Tiny houses, big dreams
Tiny-house village takes shape in downtown Lake Dallas
What is billed as the first project of its kind in the U.S. — a downtown village of tiny houses — is taking shape in the Denton County suburb of Lake Dallas.
As early as this June, 13 tiny homes are expected to pop up in downtown Lake Dallas, which is about 30 miles north of downtown Dallas.
The Lake Dallas City Council approved the tiny-home village last October. The project has proven so popular that 70 people already are on a waiting list for lots, each of which will measure roughly 800 to 1,000 square feet.
“Lake Dallas made a big step in being the first city to allow a tiny-home community within the city limits,” says local resident Terry Lantrip, the project’s developer. “The Lake Dallas Tiny Home Village will bring quite a bit of visibility to the city and shows that we’re very open to development.”
Each lot at the Lake Dallas Tiny Home Village will rent for $500 to $550 a month, including hookups for water, sewer service and electricity, and will accommodate a tiny home ranging from 100 to 400 square feet — no bigger than a modest hotel suite. Lot leases will be renewed every 12 months.
A resident of the village must buy his or her own tiny home, which has to be on wheels, and set it up on a lot.
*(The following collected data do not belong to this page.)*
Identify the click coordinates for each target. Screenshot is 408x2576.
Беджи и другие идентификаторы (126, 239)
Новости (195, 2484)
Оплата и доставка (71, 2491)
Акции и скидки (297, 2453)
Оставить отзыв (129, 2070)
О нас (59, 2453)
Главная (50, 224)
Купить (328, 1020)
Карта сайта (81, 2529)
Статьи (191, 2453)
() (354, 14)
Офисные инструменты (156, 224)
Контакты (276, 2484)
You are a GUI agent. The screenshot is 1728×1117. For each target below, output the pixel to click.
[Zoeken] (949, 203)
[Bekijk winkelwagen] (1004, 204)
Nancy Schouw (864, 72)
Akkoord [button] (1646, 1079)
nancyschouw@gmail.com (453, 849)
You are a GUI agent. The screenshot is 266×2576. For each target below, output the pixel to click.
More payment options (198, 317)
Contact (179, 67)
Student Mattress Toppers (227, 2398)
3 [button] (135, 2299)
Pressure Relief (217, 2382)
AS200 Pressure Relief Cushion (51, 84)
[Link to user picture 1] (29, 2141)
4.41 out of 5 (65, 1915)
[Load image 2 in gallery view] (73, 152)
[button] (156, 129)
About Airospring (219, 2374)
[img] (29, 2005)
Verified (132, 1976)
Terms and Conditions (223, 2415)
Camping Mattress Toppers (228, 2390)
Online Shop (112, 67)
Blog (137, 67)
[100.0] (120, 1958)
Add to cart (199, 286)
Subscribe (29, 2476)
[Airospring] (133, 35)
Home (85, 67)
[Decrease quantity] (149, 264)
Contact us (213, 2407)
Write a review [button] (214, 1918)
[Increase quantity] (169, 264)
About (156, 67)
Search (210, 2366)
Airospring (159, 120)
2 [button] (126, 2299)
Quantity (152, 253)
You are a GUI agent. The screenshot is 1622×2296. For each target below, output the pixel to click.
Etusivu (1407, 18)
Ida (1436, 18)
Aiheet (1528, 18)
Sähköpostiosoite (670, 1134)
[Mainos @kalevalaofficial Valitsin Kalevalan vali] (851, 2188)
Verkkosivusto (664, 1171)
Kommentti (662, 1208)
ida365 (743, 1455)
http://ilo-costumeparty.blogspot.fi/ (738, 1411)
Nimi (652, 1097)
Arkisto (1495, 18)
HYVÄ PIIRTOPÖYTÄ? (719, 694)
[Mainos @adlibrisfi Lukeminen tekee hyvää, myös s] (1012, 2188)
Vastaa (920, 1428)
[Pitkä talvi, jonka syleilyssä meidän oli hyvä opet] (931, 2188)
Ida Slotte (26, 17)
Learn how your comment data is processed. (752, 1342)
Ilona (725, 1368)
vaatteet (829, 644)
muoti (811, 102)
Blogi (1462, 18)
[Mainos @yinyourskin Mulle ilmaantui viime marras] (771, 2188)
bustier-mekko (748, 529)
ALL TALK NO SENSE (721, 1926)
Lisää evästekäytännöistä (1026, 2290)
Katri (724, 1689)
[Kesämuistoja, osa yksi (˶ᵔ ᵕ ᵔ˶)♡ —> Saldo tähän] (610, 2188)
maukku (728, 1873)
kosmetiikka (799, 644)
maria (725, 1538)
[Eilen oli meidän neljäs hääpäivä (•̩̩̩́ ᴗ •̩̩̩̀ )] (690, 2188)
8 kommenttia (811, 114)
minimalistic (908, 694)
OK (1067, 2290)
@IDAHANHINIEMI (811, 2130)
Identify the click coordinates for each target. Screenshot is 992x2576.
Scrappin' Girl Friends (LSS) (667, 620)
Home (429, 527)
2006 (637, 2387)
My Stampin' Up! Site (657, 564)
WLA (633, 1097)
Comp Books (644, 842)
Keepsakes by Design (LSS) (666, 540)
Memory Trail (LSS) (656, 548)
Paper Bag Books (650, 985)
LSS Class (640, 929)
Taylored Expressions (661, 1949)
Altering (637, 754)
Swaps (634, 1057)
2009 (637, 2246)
The cost of a tiny home varies widely; the median price is around $60,000, but a tiny home can be had for less than $20,000.
Village amenities will include a self-service laundry facility, storage buildings, a public lawn, a community garden, picnic areas, and outdoor furniture.
The second phase of the project will involve renovating a more than 100-year-old house on the property as a community center, Lantrip says. Next door to the village, Lantrip plans to build a 14-unit bungalow community that would share the community center.
City officials say the tiny-home village will be a welcome addition to downtown Lake Dallas. The community has nearly 8,000 residents.
“Tiny-house people tend to be well-educated, employed, with disposable income. They can help bolster downtown businesses,” City Manager John Cabrales Jr. told the Next City blog.
In a community survey taken in 2017, residents were asked what their first mental image is regarding Lake Dallas. Just 10 percent cited the downtown district. Nearby Lake Lewisville was the No. 1 response, but other top responses included residential neighborhoods, development along Interstate 35E, trailer parks, liquor stores, run-down businesses, and bad roads.
In another part of the survey, local residents overwhelmingly named the downtown district as the No. 1 priority for redevelopment in Lake Dallas. However, just 8 percent of people living there said residential development was what’s needed to make downtown Lake Dallas more vibrant.
“Progress and prosperity passed up Lake Dallas long ago. Most businesses moved to more populated thoroughfares, and past city leadership seemed to focus on more industrial uses in our community. There were so many opportunities lost due to a lack of vision for the city,” Lantrip says.
“Lake Dallas is now trying to rebuild itself,” he adds, “and will have to rebrand itself as a good place to live, develop, and bring businesses.”